MATERIAL TO PROCESS —
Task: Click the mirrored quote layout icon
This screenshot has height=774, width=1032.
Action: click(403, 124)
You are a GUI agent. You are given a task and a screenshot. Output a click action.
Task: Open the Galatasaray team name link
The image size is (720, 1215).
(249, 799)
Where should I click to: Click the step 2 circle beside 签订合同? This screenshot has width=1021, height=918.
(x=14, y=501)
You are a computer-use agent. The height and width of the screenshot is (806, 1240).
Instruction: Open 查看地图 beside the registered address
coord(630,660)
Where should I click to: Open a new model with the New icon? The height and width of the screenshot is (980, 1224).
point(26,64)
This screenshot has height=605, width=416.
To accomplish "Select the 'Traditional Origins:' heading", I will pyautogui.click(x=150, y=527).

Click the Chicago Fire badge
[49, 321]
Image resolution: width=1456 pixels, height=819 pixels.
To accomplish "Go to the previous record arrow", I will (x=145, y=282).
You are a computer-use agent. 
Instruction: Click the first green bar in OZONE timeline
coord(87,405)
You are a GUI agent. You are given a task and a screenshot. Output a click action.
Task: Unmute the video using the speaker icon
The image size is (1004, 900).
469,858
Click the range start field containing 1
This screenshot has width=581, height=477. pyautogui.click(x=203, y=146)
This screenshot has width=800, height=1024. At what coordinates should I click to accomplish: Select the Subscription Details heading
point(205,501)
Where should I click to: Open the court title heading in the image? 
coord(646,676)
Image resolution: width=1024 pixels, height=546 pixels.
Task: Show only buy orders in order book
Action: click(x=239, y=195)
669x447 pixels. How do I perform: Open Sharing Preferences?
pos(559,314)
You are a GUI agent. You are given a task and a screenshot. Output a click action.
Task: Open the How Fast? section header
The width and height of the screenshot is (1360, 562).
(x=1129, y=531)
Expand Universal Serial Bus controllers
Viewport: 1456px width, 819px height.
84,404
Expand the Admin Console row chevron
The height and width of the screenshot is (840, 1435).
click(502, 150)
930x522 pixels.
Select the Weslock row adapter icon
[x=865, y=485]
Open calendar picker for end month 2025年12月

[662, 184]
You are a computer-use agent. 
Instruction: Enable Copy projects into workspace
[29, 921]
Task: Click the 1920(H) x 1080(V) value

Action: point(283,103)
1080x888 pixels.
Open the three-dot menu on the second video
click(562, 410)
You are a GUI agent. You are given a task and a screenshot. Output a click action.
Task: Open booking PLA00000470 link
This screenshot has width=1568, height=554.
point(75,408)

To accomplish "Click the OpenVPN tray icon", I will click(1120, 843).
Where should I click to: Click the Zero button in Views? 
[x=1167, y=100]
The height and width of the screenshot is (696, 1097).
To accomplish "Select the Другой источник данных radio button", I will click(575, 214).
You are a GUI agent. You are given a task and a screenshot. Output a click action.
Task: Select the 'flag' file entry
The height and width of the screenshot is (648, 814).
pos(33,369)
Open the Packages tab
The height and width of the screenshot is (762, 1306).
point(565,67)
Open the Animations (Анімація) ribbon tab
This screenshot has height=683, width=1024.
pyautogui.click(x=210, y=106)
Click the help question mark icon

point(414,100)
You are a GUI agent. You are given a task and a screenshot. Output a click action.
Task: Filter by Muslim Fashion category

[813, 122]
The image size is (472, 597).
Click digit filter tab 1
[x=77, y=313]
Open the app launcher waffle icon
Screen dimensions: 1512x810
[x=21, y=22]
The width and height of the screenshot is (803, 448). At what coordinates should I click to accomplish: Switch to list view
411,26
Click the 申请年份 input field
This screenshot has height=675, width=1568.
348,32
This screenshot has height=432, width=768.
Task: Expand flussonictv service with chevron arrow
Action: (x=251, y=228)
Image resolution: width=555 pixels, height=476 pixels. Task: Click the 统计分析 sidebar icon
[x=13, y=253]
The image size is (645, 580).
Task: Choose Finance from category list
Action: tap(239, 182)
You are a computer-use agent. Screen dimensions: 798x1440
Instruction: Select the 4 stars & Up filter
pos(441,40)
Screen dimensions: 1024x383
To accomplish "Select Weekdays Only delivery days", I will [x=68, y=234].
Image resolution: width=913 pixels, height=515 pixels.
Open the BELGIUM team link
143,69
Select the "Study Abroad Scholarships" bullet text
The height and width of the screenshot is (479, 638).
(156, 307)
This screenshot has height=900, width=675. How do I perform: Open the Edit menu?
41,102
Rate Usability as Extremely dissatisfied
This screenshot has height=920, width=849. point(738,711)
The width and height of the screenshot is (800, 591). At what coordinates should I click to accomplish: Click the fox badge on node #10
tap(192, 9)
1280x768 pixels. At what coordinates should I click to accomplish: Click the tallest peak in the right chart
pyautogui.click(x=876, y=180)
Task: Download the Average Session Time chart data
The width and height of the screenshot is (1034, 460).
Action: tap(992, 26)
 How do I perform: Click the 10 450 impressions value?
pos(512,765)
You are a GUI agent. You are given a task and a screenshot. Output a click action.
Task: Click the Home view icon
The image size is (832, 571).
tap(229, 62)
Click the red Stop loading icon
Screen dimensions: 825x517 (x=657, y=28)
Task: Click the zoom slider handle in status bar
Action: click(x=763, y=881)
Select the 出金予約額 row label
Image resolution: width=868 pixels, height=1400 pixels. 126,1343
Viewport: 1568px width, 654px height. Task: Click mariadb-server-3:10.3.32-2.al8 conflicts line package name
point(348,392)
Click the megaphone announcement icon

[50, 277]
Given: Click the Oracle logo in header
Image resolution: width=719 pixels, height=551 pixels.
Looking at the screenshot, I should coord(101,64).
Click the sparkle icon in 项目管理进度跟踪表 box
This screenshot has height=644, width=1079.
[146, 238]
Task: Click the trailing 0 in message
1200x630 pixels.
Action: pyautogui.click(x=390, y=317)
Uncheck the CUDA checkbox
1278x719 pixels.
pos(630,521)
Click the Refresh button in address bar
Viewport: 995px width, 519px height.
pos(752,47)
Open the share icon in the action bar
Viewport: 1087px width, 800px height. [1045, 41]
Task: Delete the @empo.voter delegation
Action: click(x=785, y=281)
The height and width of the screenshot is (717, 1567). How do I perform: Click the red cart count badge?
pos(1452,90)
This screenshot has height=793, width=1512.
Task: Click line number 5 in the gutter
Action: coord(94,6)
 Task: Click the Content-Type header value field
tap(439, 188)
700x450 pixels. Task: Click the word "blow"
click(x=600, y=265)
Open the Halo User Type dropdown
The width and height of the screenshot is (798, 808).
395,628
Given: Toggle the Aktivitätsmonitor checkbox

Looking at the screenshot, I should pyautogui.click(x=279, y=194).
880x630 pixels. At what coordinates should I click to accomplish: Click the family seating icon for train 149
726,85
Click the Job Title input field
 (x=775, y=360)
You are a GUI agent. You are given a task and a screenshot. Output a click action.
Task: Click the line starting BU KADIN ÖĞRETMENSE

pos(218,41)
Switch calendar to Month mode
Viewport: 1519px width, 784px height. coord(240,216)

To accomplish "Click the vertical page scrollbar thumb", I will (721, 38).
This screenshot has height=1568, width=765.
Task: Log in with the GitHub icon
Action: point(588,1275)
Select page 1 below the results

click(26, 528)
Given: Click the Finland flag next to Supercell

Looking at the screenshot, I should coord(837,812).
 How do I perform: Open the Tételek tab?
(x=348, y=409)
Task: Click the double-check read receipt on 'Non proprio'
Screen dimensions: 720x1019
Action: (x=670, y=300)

WHAT IS EXPECTED — Extract each record, keeping it identical to the original.

EXERCISE SOLUTION —
Task: Click the mirrored quote layout icon
This screenshot has height=774, width=1032.
Action: click(403, 124)
You are a GUI agent. You are given a task and a screenshot. Output a click action.
Task: Open the Galatasaray team name link
The image size is (720, 1215).
(249, 799)
Where should I click to: Click the step 2 circle beside 签订合同? This screenshot has width=1021, height=918.
(x=14, y=501)
You are a computer-use agent. The height and width of the screenshot is (806, 1240).
Instruction: Open 查看地图 beside the registered address
coord(630,660)
Where should I click to: Open a new model with the New icon? The height and width of the screenshot is (980, 1224).
point(26,64)
This screenshot has height=605, width=416.
To accomplish "Select the 'Traditional Origins:' heading", I will pyautogui.click(x=150, y=527).

Click the Chicago Fire badge
[49, 321]
Image resolution: width=1456 pixels, height=819 pixels.
To accomplish "Go to the previous record arrow", I will (x=145, y=282).
You are a computer-use agent. 
Instruction: Click the first green bar in OZONE timeline
coord(87,405)
You are a GUI agent. You are given a task and a screenshot. Output a click action.
Task: Unmute the video using the speaker icon
The image size is (1004, 900).
469,858
Click the range start field containing 1
This screenshot has width=581, height=477. pyautogui.click(x=203, y=146)
This screenshot has width=800, height=1024. At what coordinates should I click to accomplish: Select the Subscription Details heading
point(205,501)
Where should I click to: Open the court title heading in the image? 
coord(646,676)
Image resolution: width=1024 pixels, height=546 pixels.
Task: Show only buy orders in order book
Action: click(x=239, y=195)
669x447 pixels. How do I perform: Open Sharing Preferences?
pos(559,314)
You are a GUI agent. You are given a task and a screenshot. Output a click action.
Task: Open the How Fast? section header
The width and height of the screenshot is (1360, 562).
(x=1129, y=531)
Expand Universal Serial Bus controllers
Viewport: 1456px width, 819px height.
84,404
Expand the Admin Console row chevron
The height and width of the screenshot is (840, 1435).
click(502, 150)
930x522 pixels.
Select the Weslock row adapter icon
[x=865, y=485]
Open calendar picker for end month 2025年12月

[662, 184]
You are a computer-use agent. 
Instruction: Enable Copy projects into workspace
[29, 921]
Task: Click the 1920(H) x 1080(V) value

Action: point(283,103)
1080x888 pixels.
Open the three-dot menu on the second video
click(562, 410)
You are a GUI agent. You are given a task and a screenshot. Output a click action.
Task: Open booking PLA00000470 link
This screenshot has width=1568, height=554.
point(75,408)

To accomplish "Click the OpenVPN tray icon", I will click(1120, 843).
Where should I click to: Click the Zero button in Views? 
[x=1167, y=100]
The height and width of the screenshot is (696, 1097).
To accomplish "Select the Другой источник данных radio button", I will click(575, 214).
You are a GUI agent. You are given a task and a screenshot. Output a click action.
Task: Select the 'flag' file entry
The height and width of the screenshot is (648, 814).
pos(33,369)
Open the Packages tab
The height and width of the screenshot is (762, 1306).
point(565,67)
Open the Animations (Анімація) ribbon tab
This screenshot has height=683, width=1024.
pyautogui.click(x=210, y=106)
Click the help question mark icon

point(414,100)
You are a GUI agent. You are given a task and a screenshot. Output a click action.
Task: Filter by Muslim Fashion category

[813, 122]
The image size is (472, 597).
Click digit filter tab 1
[x=77, y=313]
Open the app launcher waffle icon
Screen dimensions: 1512x810
[x=21, y=22]
The width and height of the screenshot is (803, 448). At what coordinates should I click to accomplish: Switch to list view
411,26
Click the 申请年份 input field
This screenshot has height=675, width=1568.
348,32
This screenshot has height=432, width=768.
Task: Expand flussonictv service with chevron arrow
Action: (x=251, y=228)
Image resolution: width=555 pixels, height=476 pixels. Task: Click the 统计分析 sidebar icon
[x=13, y=253]
The image size is (645, 580).
Task: Choose Finance from category list
Action: tap(239, 182)
You are a computer-use agent. Screen dimensions: 798x1440
Instruction: Select the 4 stars & Up filter
pos(441,40)
Screen dimensions: 1024x383
To accomplish "Select Weekdays Only delivery days", I will [x=68, y=234].
Image resolution: width=913 pixels, height=515 pixels.
Open the BELGIUM team link
143,69
Select the "Study Abroad Scholarships" bullet text
The height and width of the screenshot is (479, 638).
(156, 307)
This screenshot has height=900, width=675. How do I perform: Open the Edit menu?
41,102
Rate Usability as Extremely dissatisfied
This screenshot has height=920, width=849. point(738,711)
The width and height of the screenshot is (800, 591). At what coordinates should I click to accomplish: Click the fox badge on node #10
tap(192, 9)
1280x768 pixels. At what coordinates should I click to accomplish: Click the tallest peak in the right chart
pyautogui.click(x=876, y=180)
Task: Download the Average Session Time chart data
The width and height of the screenshot is (1034, 460).
Action: tap(992, 26)
 How do I perform: Click the 10 450 impressions value?
pos(512,765)
You are a GUI agent. You are given a task and a screenshot. Output a click action.
Task: Click the Home view icon
The image size is (832, 571).
tap(229, 62)
Click the red Stop loading icon
Screen dimensions: 825x517 (x=657, y=28)
Task: Click the zoom slider handle in status bar
Action: click(x=763, y=881)
Select the 出金予約額 row label
Image resolution: width=868 pixels, height=1400 pixels. 126,1343
Viewport: 1568px width, 654px height. Task: Click mariadb-server-3:10.3.32-2.al8 conflicts line package name
point(348,392)
Click the megaphone announcement icon

[50, 277]
Given: Click the Oracle logo in header
Image resolution: width=719 pixels, height=551 pixels.
Looking at the screenshot, I should coord(101,64).
Click the sparkle icon in 项目管理进度跟踪表 box
This screenshot has height=644, width=1079.
[146, 238]
Task: Click the trailing 0 in message
1200x630 pixels.
Action: pyautogui.click(x=390, y=317)
Uncheck the CUDA checkbox
1278x719 pixels.
pos(630,521)
Click the Refresh button in address bar
Viewport: 995px width, 519px height.
pos(752,47)
Open the share icon in the action bar
Viewport: 1087px width, 800px height. [1045, 41]
Task: Delete the @empo.voter delegation
Action: click(x=785, y=281)
The height and width of the screenshot is (717, 1567). How do I perform: Click the red cart count badge?
pos(1452,90)
This screenshot has height=793, width=1512.
Task: Click line number 5 in the gutter
Action: coord(94,6)
 Task: Click the Content-Type header value field
tap(439, 188)
700x450 pixels. Task: Click the word "blow"
click(x=600, y=265)
Open the Halo User Type dropdown
The width and height of the screenshot is (798, 808).
395,628
Given: Toggle the Aktivitätsmonitor checkbox

Looking at the screenshot, I should pyautogui.click(x=279, y=194).
880x630 pixels. At what coordinates should I click to accomplish: Click the family seating icon for train 149
726,85
Click the Job Title input field
 (x=775, y=360)
You are a GUI agent. You are given a task and a screenshot. Output a click action.
Task: Click the line starting BU KADIN ÖĞRETMENSE

pos(218,41)
Switch calendar to Month mode
Viewport: 1519px width, 784px height. coord(240,216)

To accomplish "Click the vertical page scrollbar thumb", I will (721, 38).
This screenshot has height=1568, width=765.
Task: Log in with the GitHub icon
Action: point(588,1275)
Select page 1 below the results

click(26, 528)
Given: Click the Finland flag next to Supercell

Looking at the screenshot, I should coord(837,812).
 How do I perform: Open the Tételek tab?
(x=348, y=409)
Task: Click the double-check read receipt on 'Non proprio'
Screen dimensions: 720x1019
Action: (x=670, y=300)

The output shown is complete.